[EXTRACT]:
23

When the program launches (Linux ELF executable), are there zeros in eax, ebx, etc. or can there be anything?

(I'm not doing any calls or using extern libraries).

On my machine the registers are zeroed, but can I rely on such behavior in a new process when writing asm programs?

Peter Cordes
  • 328,167
  • 45
  • 605
  • 847
  • 2
    Under normal circumstances, you would initialize these explicitly. Therefore, it shouldn't matter what their initial state is. – Brent Bradburn Feb 05 '12 at 07:36
  • I'm trying to save few bytes in my executable and i don't want move zeros to eax if i can avoid this. I need to put 1 to eax, if I use movl command it'l be translated into 5 bytes. So i want to use movb and put 1 to al. Result is the same, the command translated into 2 bytes. I get 3 byte gain. But it can be done only if there are zeros in eax by default. –  Feb 05 '12 at 07:50
  • 1
    Under what circumstances would saving this amount of code matter? Just initialize them. If the top bits of EAX don't matter, then you can initialize it with movb al,1, but don't worry about the space. – Ira Baxter May 15 '12 at 10:23
  • 3
    Demo scene, for example ) I know about movb al, 1 or something like xor - but it's a few bytes in op-codes - so, no, if I can avoid this - I'll do so. –  May 15 '12 at 17:31
  • 1
    Similar question for ARM: http://stackoverflow.com/questions/1802783/initial-state-of-program-registers-and-stack-on-linux-arm – Ciro Santilli OurBigBook.com Apr 20 '15 at 19:48
  • 1
    just like you should never expect an uninitialized variable to be zero you should never expect registers to be in some state before using, nor ram to be in some state. except for well defined passed parameters you should never read something before writing to it. – old_timer Feb 17 '16 at 15:45
  • Semi-related for Windows: [CPU registers state on the very start of the app. PE executables](https://stackoverflow.com/q/28730356) – Peter Cordes Apr 07 '22 at 04:25

3 Answers3

24

This depends entirely on the ABI for each platform. Since you mention eax and ebx let's see what's the case for x86 (as of Linux v5.17.5). In fs/binfmt_elf.c, inside load_elf_binary(), the kernel checks if the ABI specifies any requirements for register values at program loading:

/*
 * The ABI may specify that certain registers be set up in special
 * ways (on i386 %edx is the address of a DT_FINI function, for
 * example.  In addition, it may also specify (eg, PowerPC64 ELF)
 * that the e_entry field is the address of the function descriptor
 * for the startup routine, rather than the address of the startup
 * routine itself.  This macro performs whatever initialization to
 * the regs structure is required as well as any relocations to the
 * function descriptor entries when executing dynamically links apps.
 */

It then calls ELF_PLAT_INIT, which is a macro defined for each architecture in arch/xxx/include/elf.h. For x86, it does the following:

#define ELF_PLAT_INIT(_r, load_addr)        \
    do {                                    \
        _r->bx = 0; _r->cx = 0; _r->dx = 0; \
        _r->si = 0; _r->di = 0; _r->bp = 0; \
        _r->ax = 0;                         \
    } while (0)

[INFORMATION SHOWN]:

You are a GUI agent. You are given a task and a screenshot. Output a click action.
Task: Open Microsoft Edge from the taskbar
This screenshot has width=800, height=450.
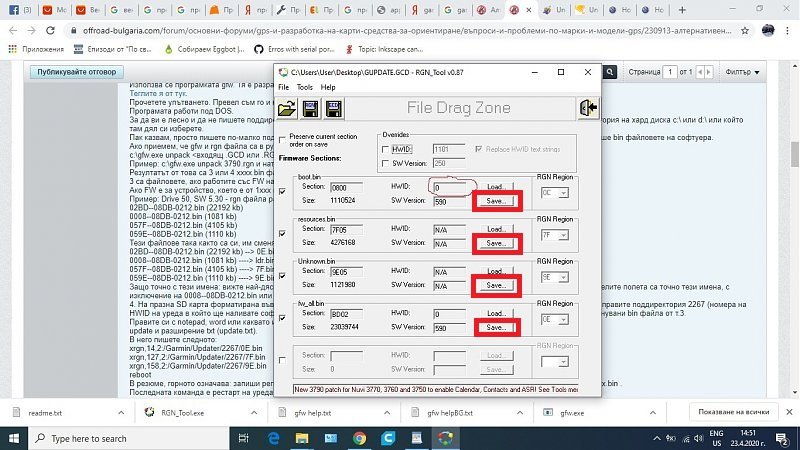coord(273,438)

[EXERCISE]: Write what comes next in the thread on initial register values in a new Linux ELF process, starting right after the ELF_PLAT_INIT macro definition.

[THE RESPONSE]:
So, when your statically-linked ELF binary is loaded on Linux x86, you could count on all register values being equal to zero. Doesn't mean you should, though. :-)


Dynamic linking

Note that executing a dynamically linked binary actually runs dynamic linker code in your process before execution reaches your _start (ELF entry point). This can and does leave garbage in registers, as allowed by the ABI. Except of course for the stack pointer ESP/RSP and atexit hook EDX/RDX.

Marco Bonelli
  • 63,369
  • 21
  • 118
  • 128
Michael Foukarakis
  • 39,737
  • 6
  • 87
  • 123
  • 3
    This zeroing still happens (2015), but is NOT required by the ABI. (See Ciro's comment on Basile's answer). – Peter Cordes Jul 12 '15 at 05:02
  • 1
    Also note that in a dynamically-linked executable, the dynamic linker runs before `_start`, and does leave garbage in registers as allowed by the ABI. Only statically-linked executables have their registers zeroed when execution reaches `_start`. – Peter Cordes Sep 18 '17 at 07:17
  • 1
    More specifically: setting all registers (except for %esp) to 0 was introduced in Linux 2.2.0 (see also https://asm.sourceforge.net/articles/startup.html). Before that, only %edx was set to 0 (or to atexit) explicitly in `ELF_PLAT_INIT`, and also %eax implicitly elsewhere. – pts Dec 19 '22 at 13:42
12

For AMD64 or x86-64 systems (64 bits) on Linux, the x86-64 ABI defines the initial content of registers.

There are similar specifications for i386 ABI, ARM ABI etc.

See wikipedia pages on ELF and ABI

Basile Starynkevitch
  • 223,805
  • 18
  • 296
  • 547
10

x86-64 System V ABI

3.4.1 "Initial Stack and Register State" (Basile linked to the PDF version of this):

  1. %rsp points to the stack

    The stack pointer holds the address of the byte with lowest address which is part of the stack. It is guaranteed to be 16-byte aligned at process entry

  2. %rdx a function pointer that the application should register with atexit if it's non-zero.

    a function pointer that the application should register with

  3. %rbp is unspecified but the userland should set it to the base frame.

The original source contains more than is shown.